**Stated task 1:** Shorten the paragraph beginning "The more concentrated the distribution" from the passage on baseball win probabilities, keeping its main facts.
**Stated task 2:** From the passage on baseball win probabilities, reproduce the text between "We will use a" and "different $β$ s below.", inclusive, substituting "flat" for "uniform".

**Given passage:**
----------

The conditional probability on the left hand side, $Pr {P = p ∣ W = w, n}$ , is the posterior. This is the probability that the $P = p$ given that team 1 won $w$ out of $n$ games. It is called the posterior because it is the distribution of win probabilities after observing data. Our goal is to find the probability $p$ that maximizes the posterior.

On the right hand side, $Pr {W = w ∣ P = p, n}$ , is the likelihood, so named because it is the likelihood of observing the data given a win probability $p$ . The probability $Pr {P = p}$ is the prior. This is the probability that team 1 has a win probability $p$ against team 2 before we observe any games between them. We’ve done it! This is how we incorporate prior knowledge.

The Prior

Now that we know how to incorporate prior knowledge, what do we want it to be? What distribution should we use to model the probability that a baseball team has win probability $P = p$ against another team?

We will use a symmetric beta distribution since the beta distribution is the standard choice for this type of estimation problem (don’t worry, the reasons will become apparent once we start the analysis). This is where $β$ enters; it is the parameter that defines this distribution.

When $β = 0$ , the distribution is uniform—all win probabilities are equally likely. This is the same as knowing nothing about the win probabilities. When $β = 1$ , the distribution is a downward-facing parabola. When $β > 1$ , the distribution is bell-shaped. The larger $β$ , the more the distribution concentrates about $p = 1 / 2$ . In essence, a large $β$ means less predictable games and a more competitive league. You can experiment with different $β$ s below.

Demo 1: The symmetric beta distribution as a function of its parameter,

β

The more concentrated the distribution, the less likely it is that team 1 has a large (or small) win probability against team 2. Therefore, by tuning $β$ we can express our expectation about how even baseball teams are. We will use past baseball data to fit for this parameter. Note that this prior does not incorporate prior information about specific teams, only about the nature of baseball as a whole.

The Estimator

Now we can state our original question formally. If team 1 wins $w$ out of $n$ games against team 2, and if the win probabilities are sampled from a beta distribution with parameter $β$ , then what is the most likely win probability for team 1?

This may seem like a hard question to answer cleanly—and in general it is. However, by picking the beta distribution as our prior, the answer becomes both elegant and intuitive.

The most likely win probability $p_{*}$ , having seen $w$ wins out of $n$ games, given prior parameter $β$ , is:

p_{*} (w, n ∣ β) = \frac{w + β}{n + 2 β} .

----------

**Raw data:**

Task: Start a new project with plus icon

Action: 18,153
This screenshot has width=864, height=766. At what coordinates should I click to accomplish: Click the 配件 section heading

----------

**Correct response 1:** A more concentrated distribution makes it less likely that team 1 has a very large or very small win probability against team 2. Tuning β therefore expresses how evenly matched baseball teams are expected to be. This parameter will be fitted using past baseball data. The prior reflects baseball as a whole and carries no information about specific teams.

**Correct response 2:**
We will use a symmetric beta distribution since the beta distribution is the standard choice for this type of estimation problem (don’t worry, the reasons will become apparent once we start the analysis). This is where $β$ enters; it is the parameter that defines this distribution.

When $β = 0$ , the distribution is flat—all win probabilities are equally likely. This is the same as knowing nothing about the win probabilities. When $β = 1$ , the distribution is a downward-facing parabola. When $β > 1$ , the distribution is bell-shaped. The larger $β$ , the more the distribution concentrates about $p = 1 / 2$ . In essence, a large $β$ means less predictable games and a more competitive league. You can experiment with different $β$ s below.